## PROVIDED PASSAGE

I’d reccomend trying to re-build the relaitonship! You are in a wonderful time in your life, and your future may be full of wonderful things like children- you don’t want this being a bad apple. I would give her a call or stop by- and just chat. if you have any regrets or aplogizes, air them out then. Then go from there, by sending save the dates etc etc.
Best of luck!
Post # 5
Yes, you need to tell her regardless of what you think her reaction will be. She is your mother and deserves to know. Hiding it from her won’t do you two any good. Remember, she may be upset and against it, but it’s your life and she can’t prevent it.
Post # 6
Say sorry for whatever you said and definitely tell her about the engagement no matter how rancid her reaction may turn out to be. She’s your only mom and I’m sure you’ll feel better, that you didn’t delay on the message about your soon to be engagement! My mom is veryyy opinionated, but I still have a good relationship with her. I was always told “Principles before Personality’s”
Post # 7
Yes, I think when the time comes you should tell your mom. I have fought with my mom many times throughout the years, and she has said very hurtful things to me and about me. But at the end of the day…she is still your mom. Not telling her could lead to even more hurt and negative feelings, which could prevent you ever having a better relationship with her.
With that said, my sister and I havent spoken in years because of comments she made about my fiance (he was my boyfriend then). When we got engaged I didnt want to tell her, but my fiance convinced me that I should. Her reaction completely broke my heart, and basically have ruined chances at a relationship in the future.

(Data drawn from a collection)
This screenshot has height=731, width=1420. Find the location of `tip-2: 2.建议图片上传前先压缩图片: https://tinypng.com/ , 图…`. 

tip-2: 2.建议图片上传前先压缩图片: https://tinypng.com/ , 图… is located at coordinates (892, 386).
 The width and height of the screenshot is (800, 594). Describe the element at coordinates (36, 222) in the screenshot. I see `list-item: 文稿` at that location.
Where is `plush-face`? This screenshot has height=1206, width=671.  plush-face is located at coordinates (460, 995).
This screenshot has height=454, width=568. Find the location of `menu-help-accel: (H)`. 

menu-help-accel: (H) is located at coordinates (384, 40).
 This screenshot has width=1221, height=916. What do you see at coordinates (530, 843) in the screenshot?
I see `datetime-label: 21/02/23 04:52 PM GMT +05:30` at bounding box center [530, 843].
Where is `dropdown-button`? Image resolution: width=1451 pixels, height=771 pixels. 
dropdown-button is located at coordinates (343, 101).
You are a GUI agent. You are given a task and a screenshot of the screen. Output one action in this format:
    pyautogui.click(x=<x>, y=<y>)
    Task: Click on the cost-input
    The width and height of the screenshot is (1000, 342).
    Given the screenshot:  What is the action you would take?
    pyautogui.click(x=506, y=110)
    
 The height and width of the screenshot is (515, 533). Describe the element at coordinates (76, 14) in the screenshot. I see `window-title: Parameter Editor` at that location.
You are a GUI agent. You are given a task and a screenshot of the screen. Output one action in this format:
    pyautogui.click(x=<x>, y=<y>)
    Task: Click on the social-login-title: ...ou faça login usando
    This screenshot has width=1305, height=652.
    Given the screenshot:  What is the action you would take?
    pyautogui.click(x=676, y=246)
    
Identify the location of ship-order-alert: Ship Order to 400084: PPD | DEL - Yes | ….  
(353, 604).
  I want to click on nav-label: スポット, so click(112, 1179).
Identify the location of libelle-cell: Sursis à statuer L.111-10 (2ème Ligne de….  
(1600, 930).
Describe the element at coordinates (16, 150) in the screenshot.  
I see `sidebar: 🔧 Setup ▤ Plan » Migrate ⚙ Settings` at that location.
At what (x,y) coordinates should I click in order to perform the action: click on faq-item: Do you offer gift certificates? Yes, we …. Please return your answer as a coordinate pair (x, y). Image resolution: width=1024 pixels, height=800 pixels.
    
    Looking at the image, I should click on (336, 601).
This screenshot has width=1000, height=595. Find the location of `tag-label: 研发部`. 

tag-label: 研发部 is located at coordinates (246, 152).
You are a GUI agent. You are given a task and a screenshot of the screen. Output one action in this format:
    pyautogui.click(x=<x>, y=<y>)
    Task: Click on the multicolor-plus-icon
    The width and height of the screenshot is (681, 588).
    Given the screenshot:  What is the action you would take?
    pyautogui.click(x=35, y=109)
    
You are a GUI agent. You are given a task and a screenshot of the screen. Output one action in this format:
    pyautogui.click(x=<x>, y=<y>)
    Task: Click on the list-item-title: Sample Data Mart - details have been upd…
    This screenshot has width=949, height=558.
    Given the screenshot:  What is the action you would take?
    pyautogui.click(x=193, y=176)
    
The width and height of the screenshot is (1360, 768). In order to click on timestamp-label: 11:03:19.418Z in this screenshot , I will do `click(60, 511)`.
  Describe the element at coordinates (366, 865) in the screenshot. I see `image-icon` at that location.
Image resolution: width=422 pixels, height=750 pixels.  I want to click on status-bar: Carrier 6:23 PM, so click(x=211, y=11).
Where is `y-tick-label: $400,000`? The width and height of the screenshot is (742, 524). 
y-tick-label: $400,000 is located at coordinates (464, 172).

## WHAT TO DO
1: Reproduce the engagement advice posts from "I’d reccomend trying" down to "dates etc etc.".
2: According to the engagement advice posts, why had one writer and the writer's sister not spoken in years?
3: Extend the engagement advice posts past their final sentence.

## TASK-BY-TASK ANSWERS
1:
I’d reccomend trying to re-build the relaitonship! You are in a wonderful time in your life, and your future may be full of wonderful things like children- you don’t want this being a bad apple. I would give her a call or stop by- and just chat. if you have any regrets or aplogizes, air them out then. Then go from there, by sending save the dates etc etc.

2: They hadn't spoken because of comments the sister made about the writer's fiance, who was then a boyfriend.

3:
So my point is, I think you should tell her and hope for the best. But also be prepared.
Post # 8
When you get engaged, you should call her, apologize for saying she’s not invited to the wedding, and tell her that you hope she’ll be there in May. Leave it in a voicemail if you have to. I’m not saying she wasn’t in the wrong (I can’t tell you how much I HATE the term “white trash”), but she’s your mom–it’s worth doing absolutely everything you can to mend your relationship. You’ll never regret reaching out to her.
ETA: Actually, you don’t need to wait till you’re engaged to call her! Do that asap…
Post # 9
- Wedding: June 2012 - Pippin Hill Farm & Vineyards
I think this is a great time of year to mend fences. Reach out to her.
By The Way, I don’t really understand the comment about not getting a thank you for a Christmas card. We send them out and some of our friends also send them, but I don’t expect an acknolwedgement of the card. Don’t hold that against your mom.
Post # 10
Yea, I’m going to agree with everyone else. You need to fix things.
I don’t have the best relationship with my mother- and she hasn’t even really been a part of my life. I don’t consider myself to have a mother. So when she calls me and yells at me for not talking to her, it gets heated. She only wrote on my facebook wall for my birthday and said “ty” when I said happy birthday to her.
That being said- I fully plan on calling her (she lives 8 hours away by car) when my SO pops the question. She’s my mom, and as much as we’ve had our words with each other, deep down I feel as though she (and your mom) deserve to know and hear it from us.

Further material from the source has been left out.